Study questions →
**A)** Transcribe the market commentary below, from "Global core bonds" up to and including "(-7 bps) outperforming.".
**B)** List every person named in the market commentary below.

Excerpted passage Start Marker

Global core bonds ended unchanged yesterday in choppy trading. Main US indices ended flat. The US eco calendar contained mixed second tier numbers. Brent crude tested this year’s high around $68/barrel. A possible extension of oil production cuts have been the buzzwords lately. UK Parliament voted in favour of extending the March 29 brexit deadline, but that was discounted. US yield changes ranged -0.4 bps (2-yr) and +0.9 bps (10-yr) with the very long end of the curve underperforming (30-yr +3 bps). The German yield curve shifted 0.4 bps (2-yr) to 2.1 bps (10-yr) higher. 10-yr yield spread changes vs Germany narrowed by up to 3 bps with Ireland (-5 bps) and Italy (-7 bps) outperforming.

Most Asian stock markets are upwardly oriented with China and Japan outperforming (>0.75%). Chinese premier Li Keqiang said that the country can use reserve requirements and interest rates to support the economy. Xinhua news agency said that Chinese VM Liu He spoke with key US officials (Mnuchin, Lighthizer) by telephone, with both sides making substantial progress on trade talks. Core bonds edge carefully higher overnight despite these positive vibes. The BoJ downgraded its economic assessment, but refrained from taking policy actions. North Korea supposedly reconsiders denuclearization talks with the US after last month’s failed Summit.

Excerpted passage End Marker
Dataset extract Start Marker

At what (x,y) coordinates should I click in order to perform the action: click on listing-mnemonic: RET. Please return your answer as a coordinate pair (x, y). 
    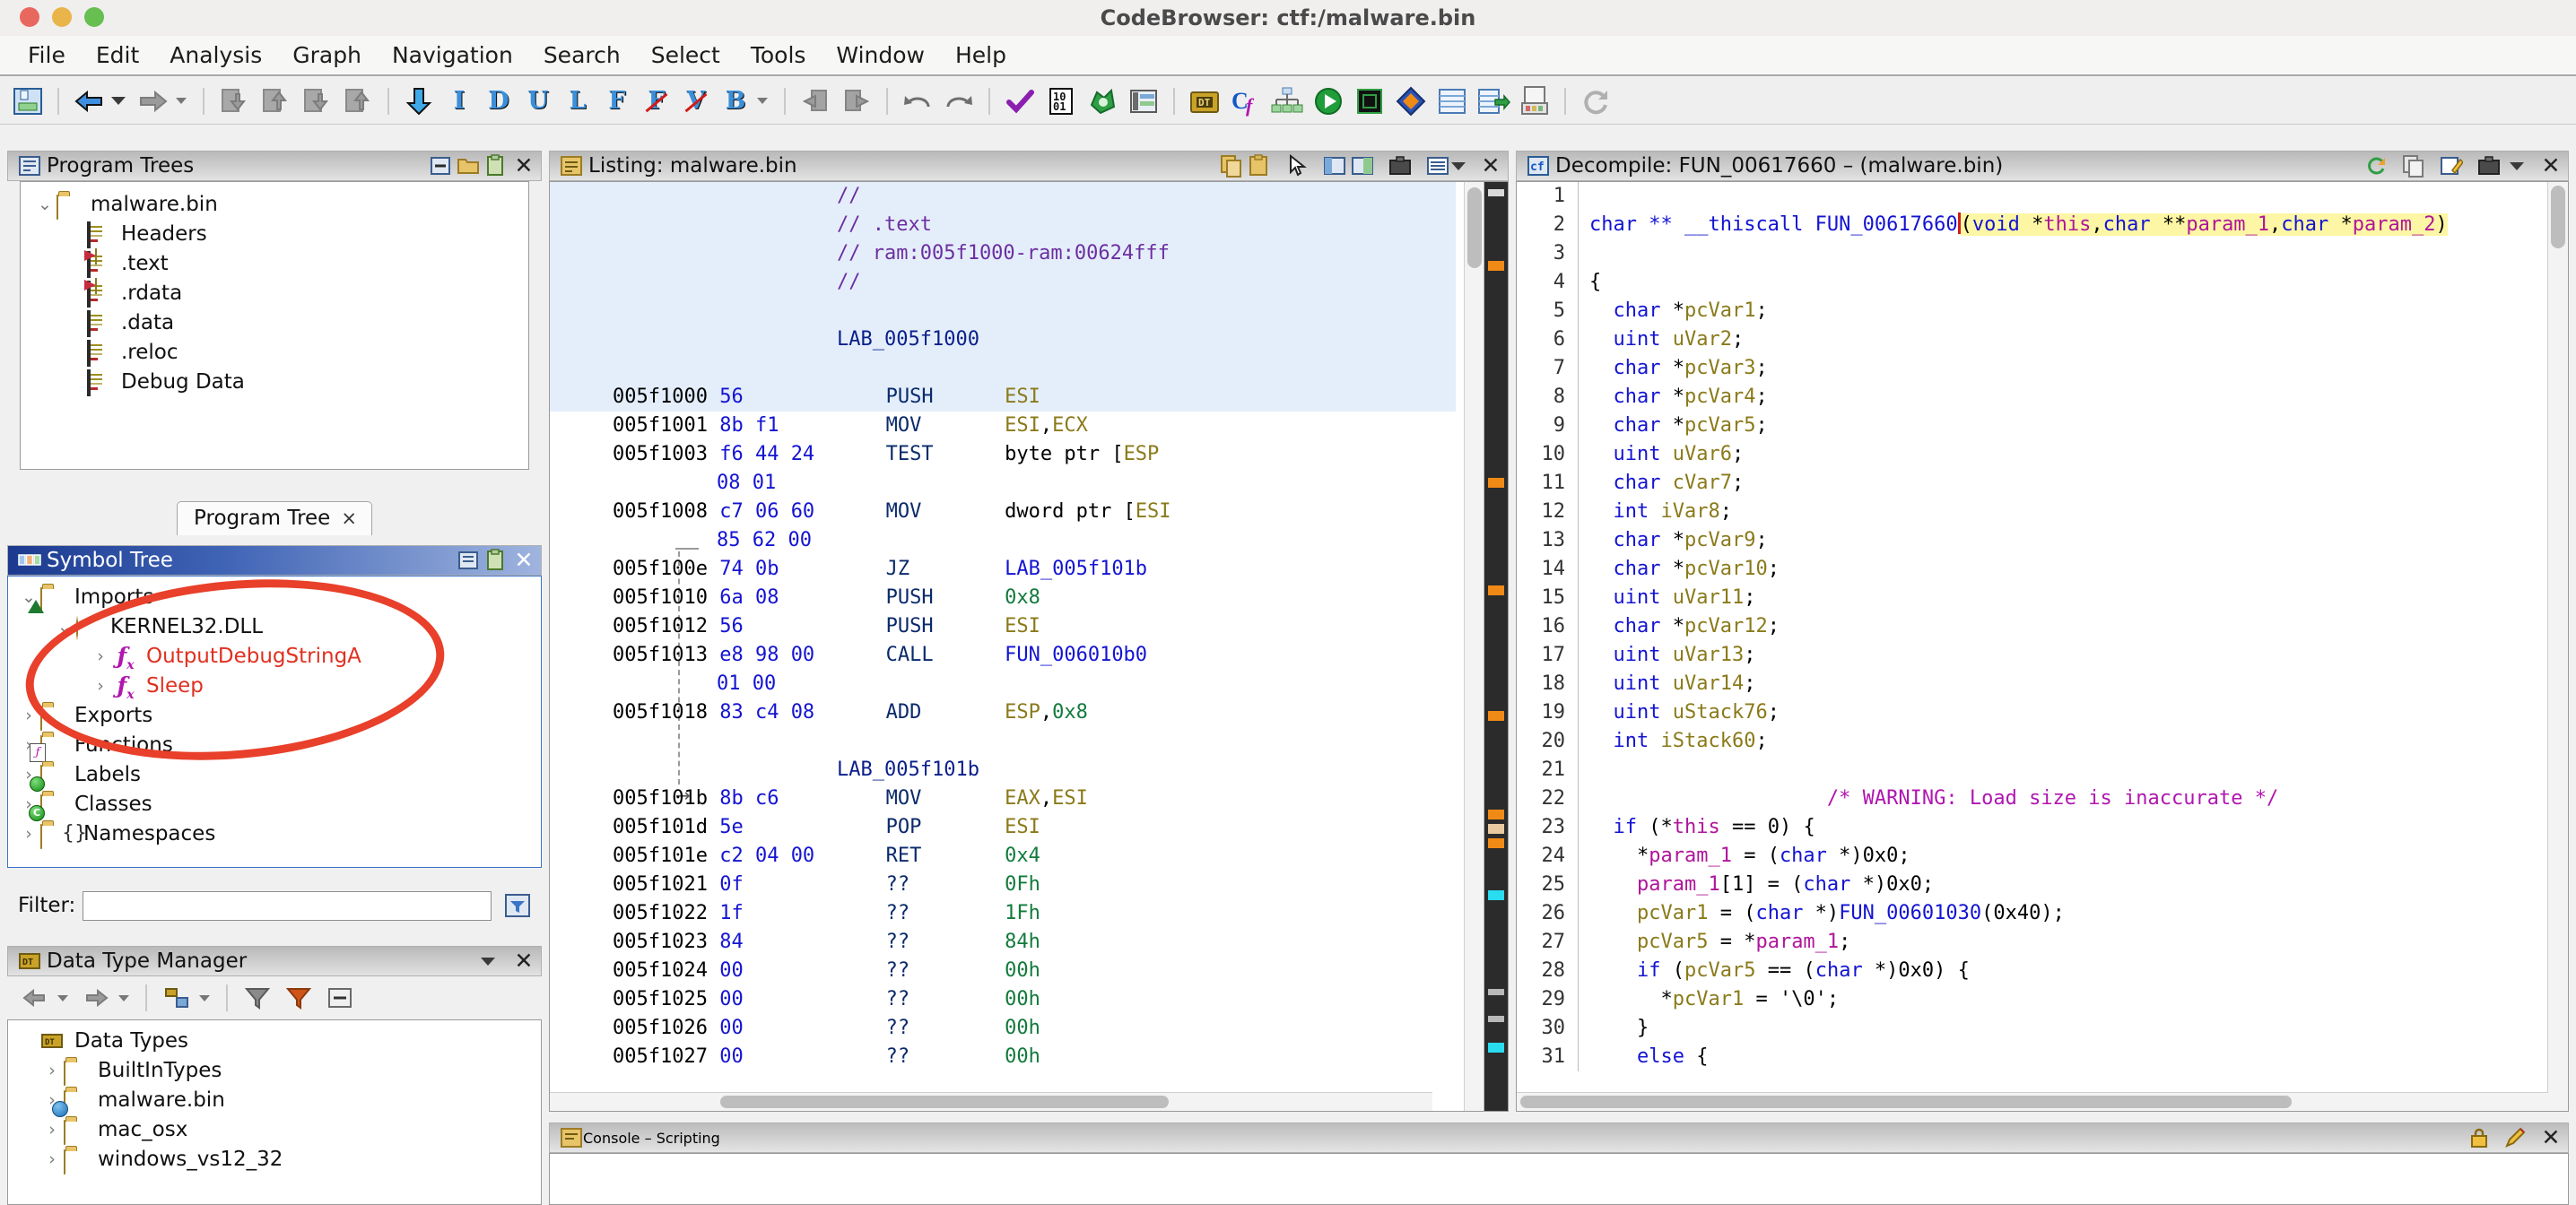
    Looking at the image, I should click on (946, 856).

Dataset extract End Marker

Answers to the problems →
**A)**
Global core bonds ended unchanged yesterday in choppy trading. Main US indices ended flat. The US eco calendar contained mixed second tier numbers. Brent crude tested this year’s high around $68/barrel. A possible extension of oil production cuts have been the buzzwords lately. UK Parliament voted in favour of extending the March 29 brexit deadline, but that was discounted. US yield changes ranged -0.4 bps (2-yr) and +0.9 bps (10-yr) with the very long end of the curve underperforming (30-yr +3 bps). The German yield curve shifted 0.4 bps (2-yr) to 2.1 bps (10-yr) higher. 10-yr yield spread changes vs Germany narrowed by up to 3 bps with Ireland (-5 bps) and Italy (-7 bps) outperforming.

**B)** Li Keqiang, Liu He, Mnuchin, Lighthizer